### [EXPLORE THE MATERIAL]
1: Which companies does the small-business text name as having started out as small businesses?
2: Can you rewrite the paragraph of the small-business text that begins "It wasn't until manufacturing" as a bulleted list that keeps its main facts?

### [STUDY TEXT]
·····

Prior to the Industrial Revolution, all businesses were small businesses. Independent craftsmen served communities with vital services. Small merchants opened shops to provide the community with goods. Lawyers, doctors, and other professionals hung out a shingle to offer their services to neighbors. Small businesses were the norm. Some of the most beloved American companies started out local. John Deere, Harley Davidson, and King Arthur Flour, all got their start as small businesses.

Business changes led to a attitude change

It wasn’t until manufacturing allowed businesses to scale and produce more efficiently that the idea of big business became more important. Post-World War II, the idea of a small business became derogatory. It was the age of big government. Media was growing. Everyone wanted to be on top. Small businesses took a back seat as people moved from rural to urban communities. Small business growth plateaued for a number of years in the mid-20th century. Fortunately, the stigma of small business is fading.

·····

### [SUPPLIED RECORDS]
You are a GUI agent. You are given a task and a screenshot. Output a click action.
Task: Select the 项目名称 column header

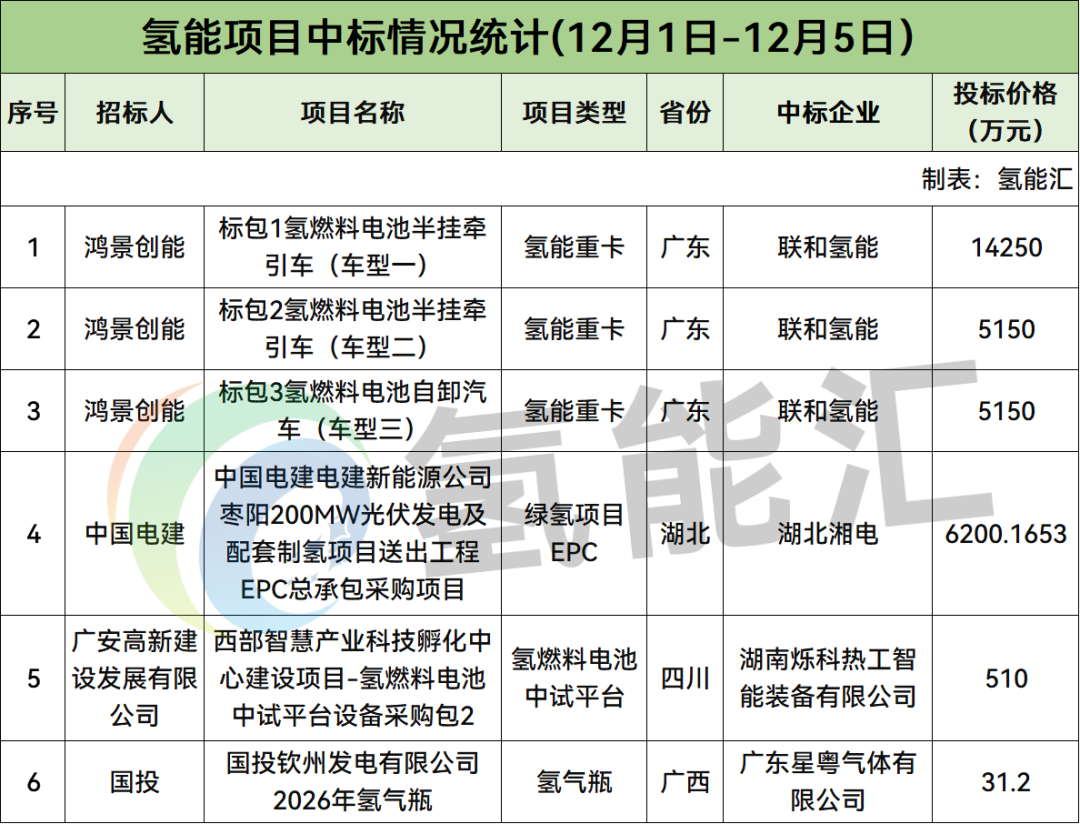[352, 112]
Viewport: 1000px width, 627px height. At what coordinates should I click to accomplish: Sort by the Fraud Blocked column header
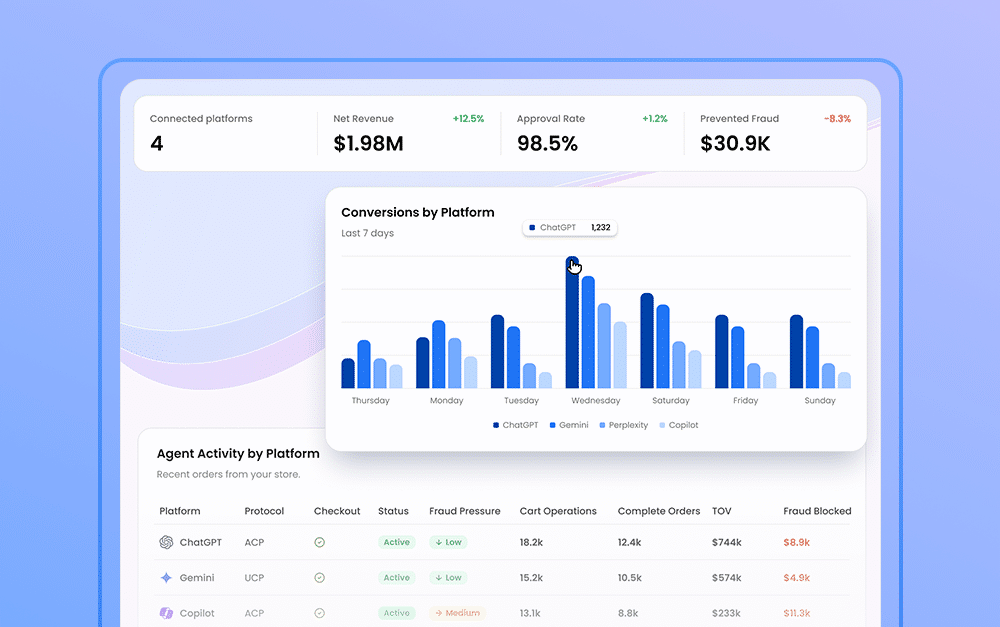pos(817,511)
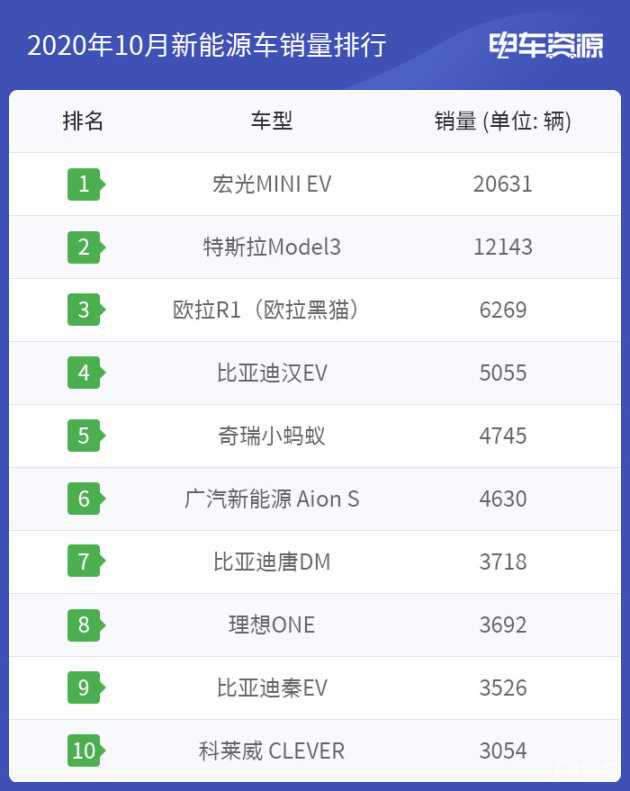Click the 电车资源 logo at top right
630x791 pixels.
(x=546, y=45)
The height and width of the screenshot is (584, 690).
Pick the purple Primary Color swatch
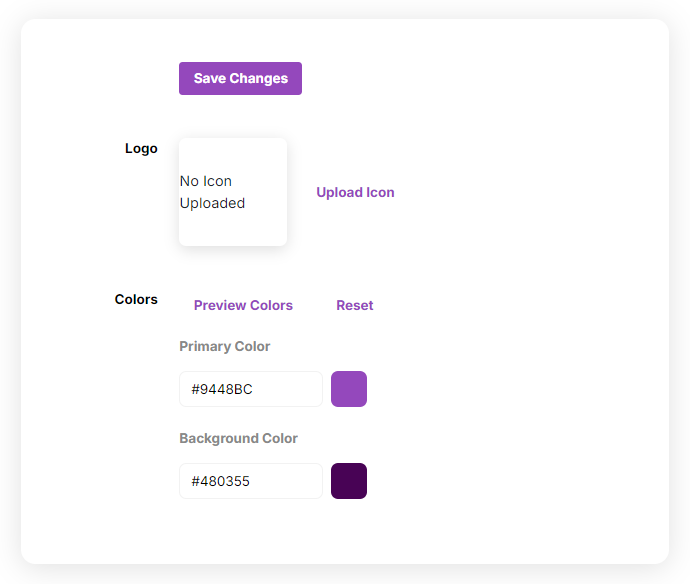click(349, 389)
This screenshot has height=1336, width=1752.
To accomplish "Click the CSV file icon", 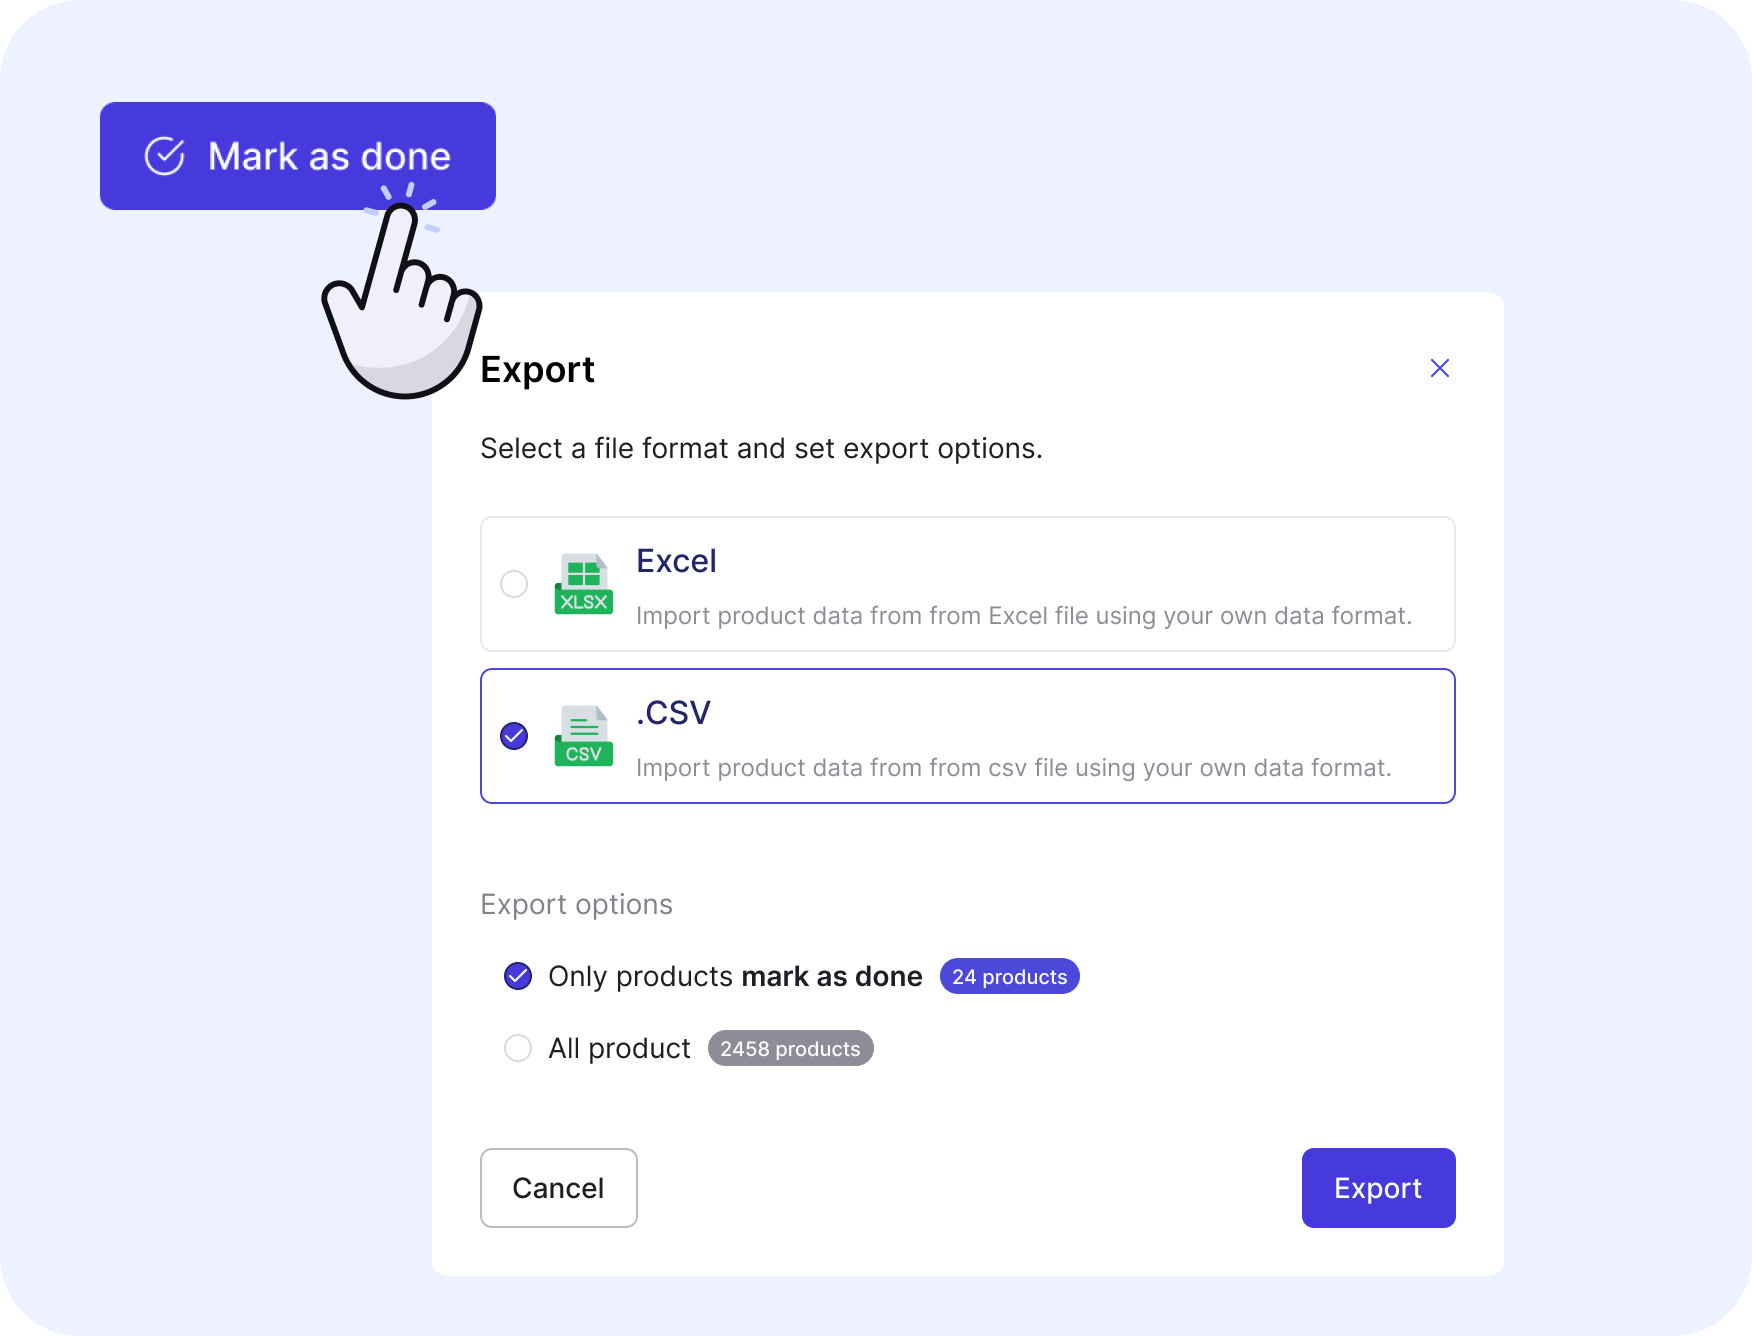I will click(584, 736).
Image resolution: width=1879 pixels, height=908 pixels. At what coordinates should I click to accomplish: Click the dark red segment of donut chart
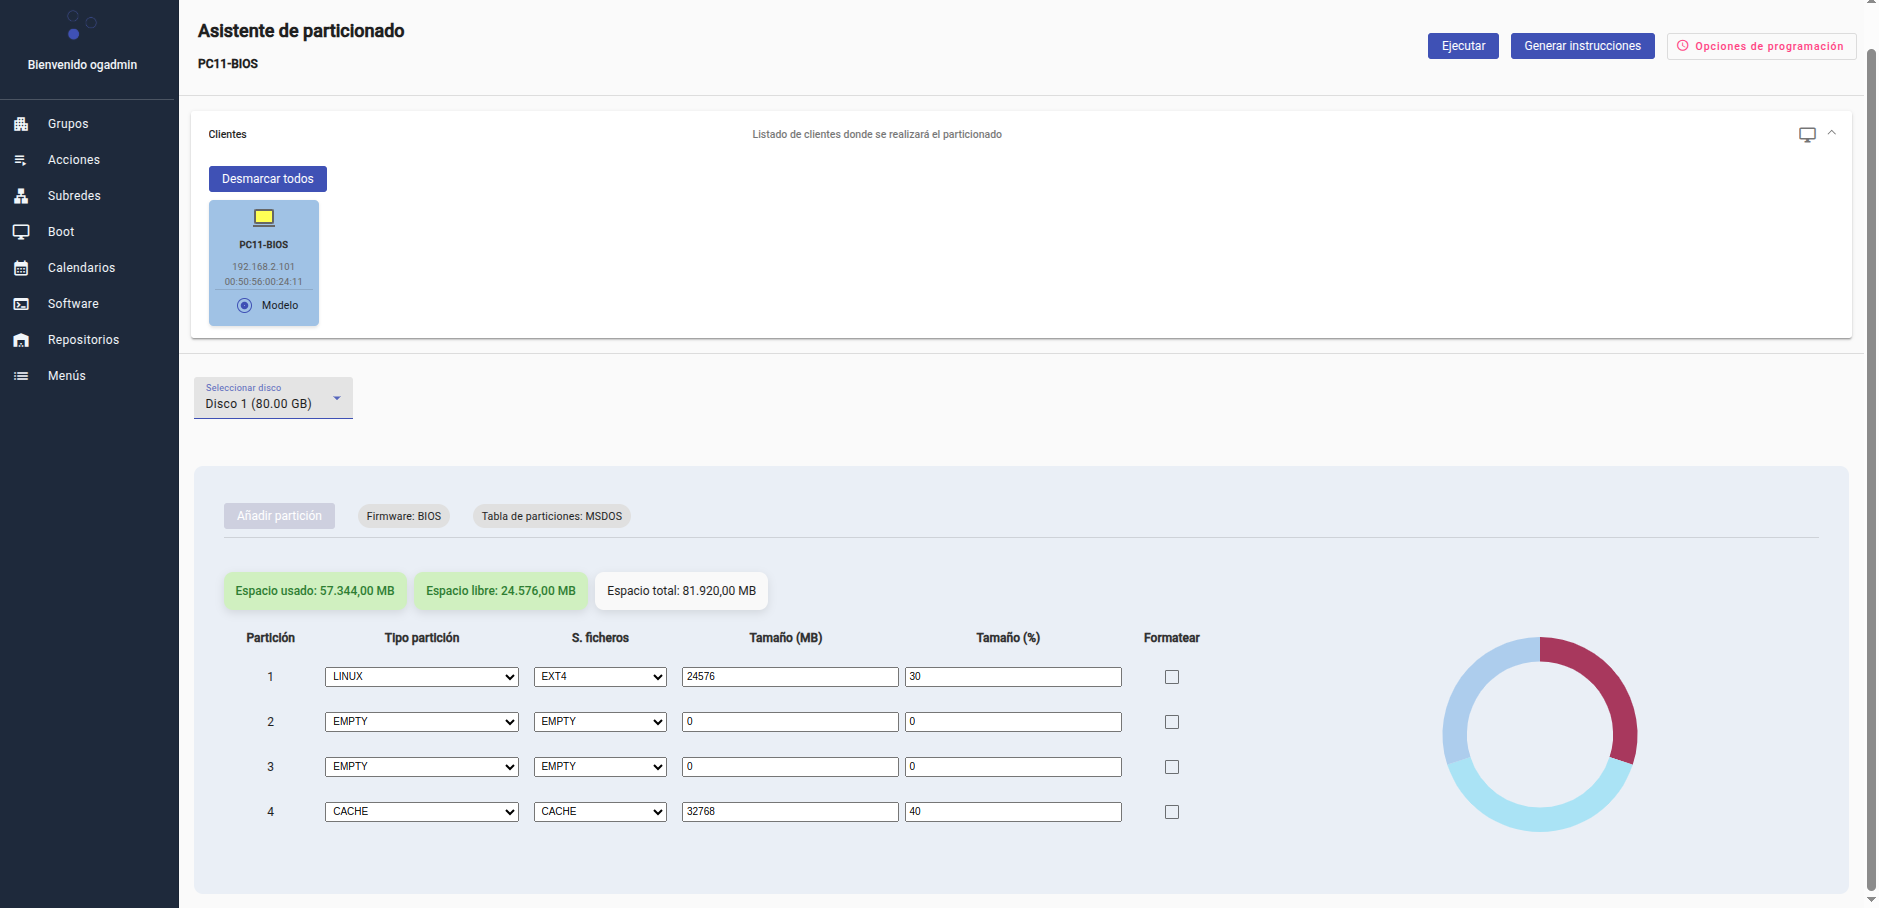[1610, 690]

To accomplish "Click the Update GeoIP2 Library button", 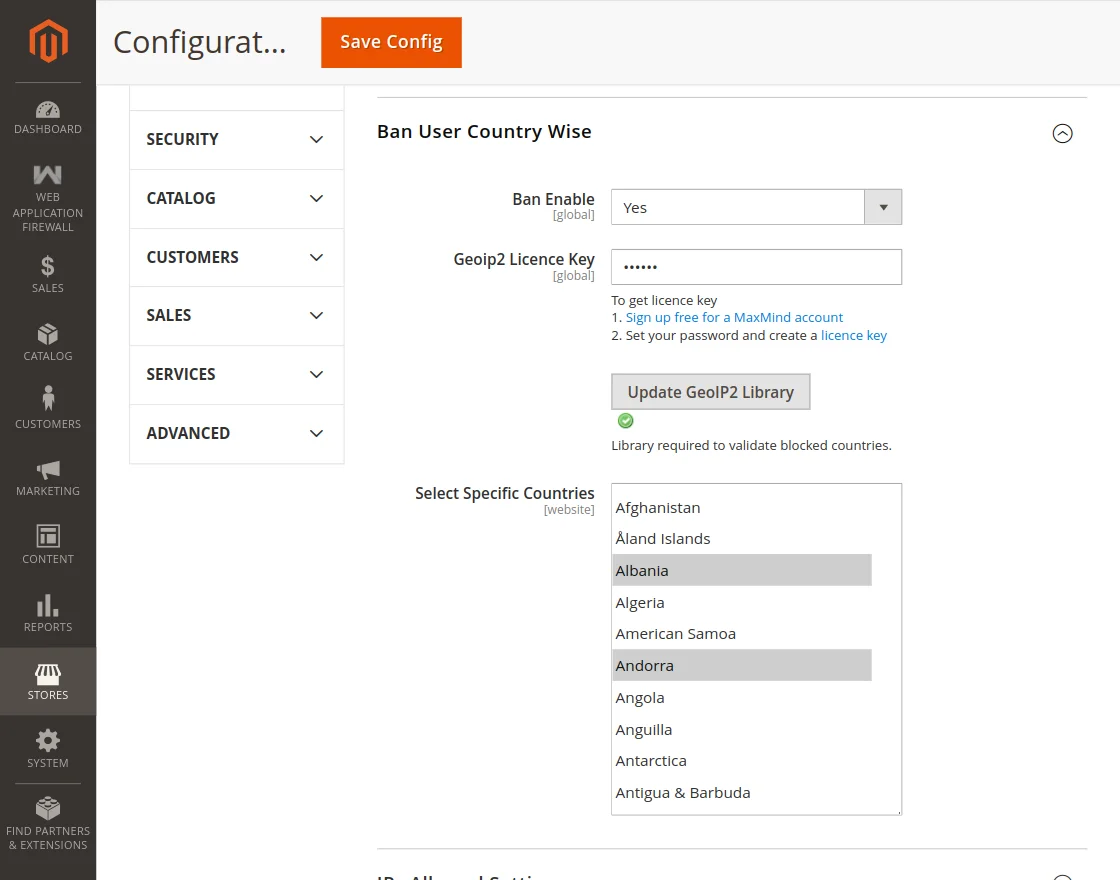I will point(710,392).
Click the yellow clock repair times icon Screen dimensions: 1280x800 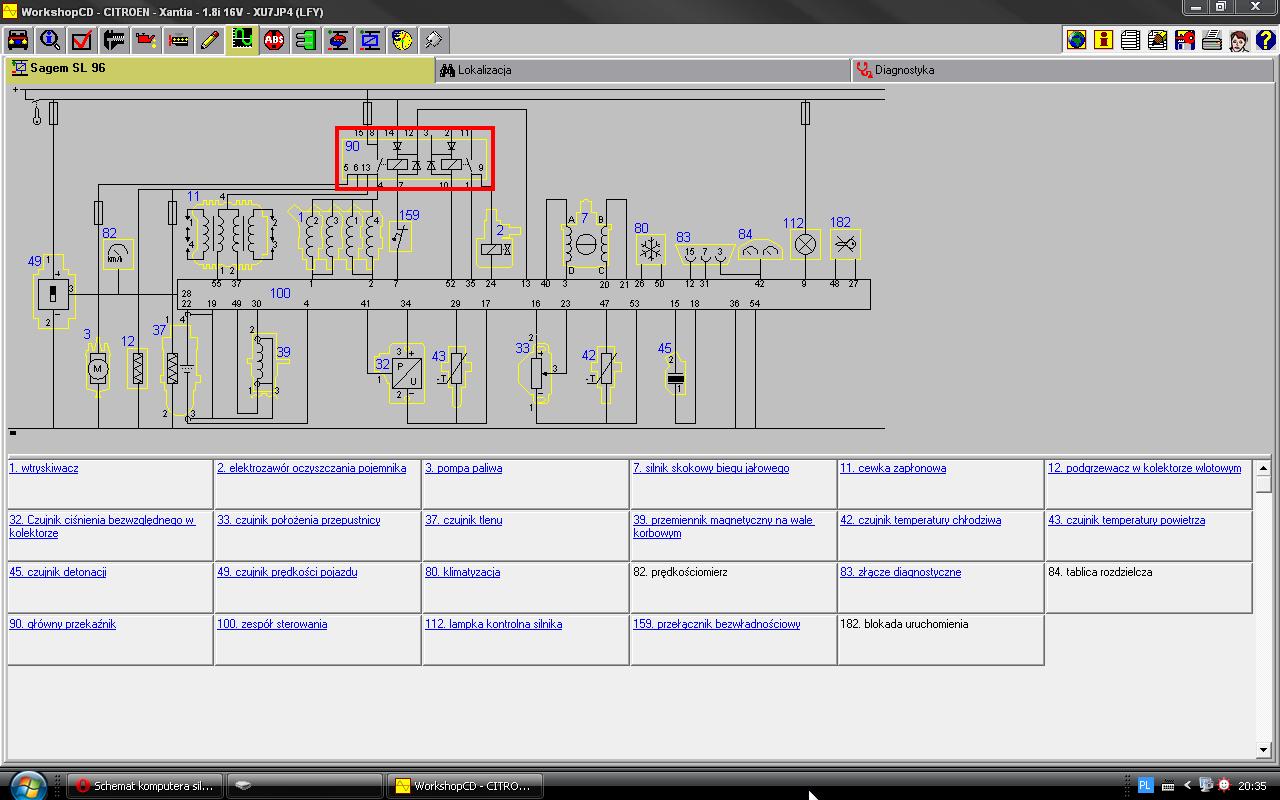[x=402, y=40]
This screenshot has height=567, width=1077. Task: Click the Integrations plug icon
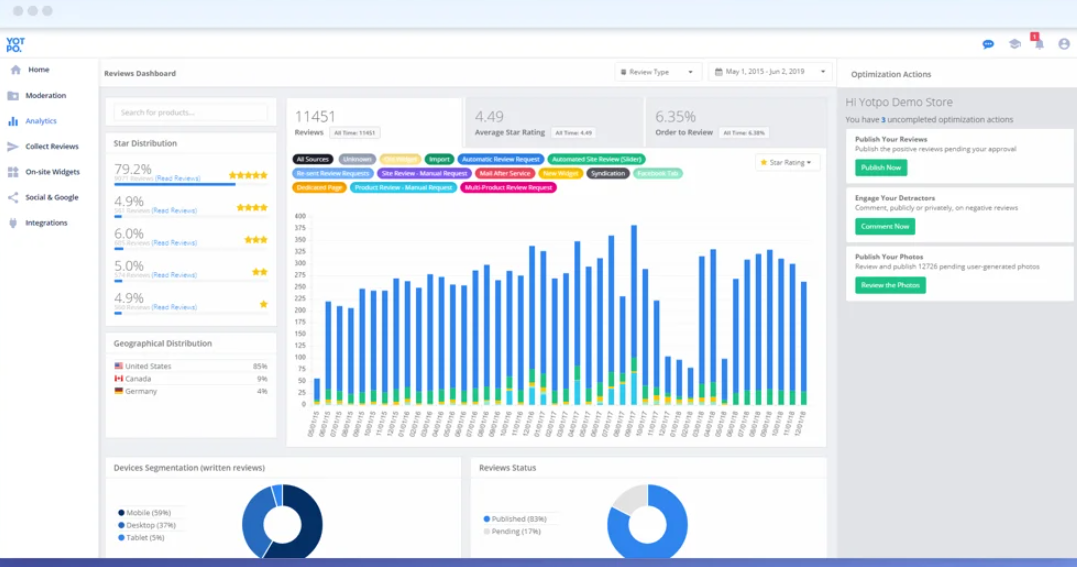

·····

### [OUTPUTS BY TASK]
1: John Deere, Harley Davidson, King Arthur Flour

2:
- Big business gained importance only once manufacturing let businesses scale and produce more efficiently.
- After World War II, "small business" became a derogatory idea in an age of big government and growing media, when everyone wanted to be on top.
- Small businesses took a back seat as people moved from rural to urban communities.
- Small business growth plateaued for several years in the mid-20th century.
- The stigma of small business is now fading.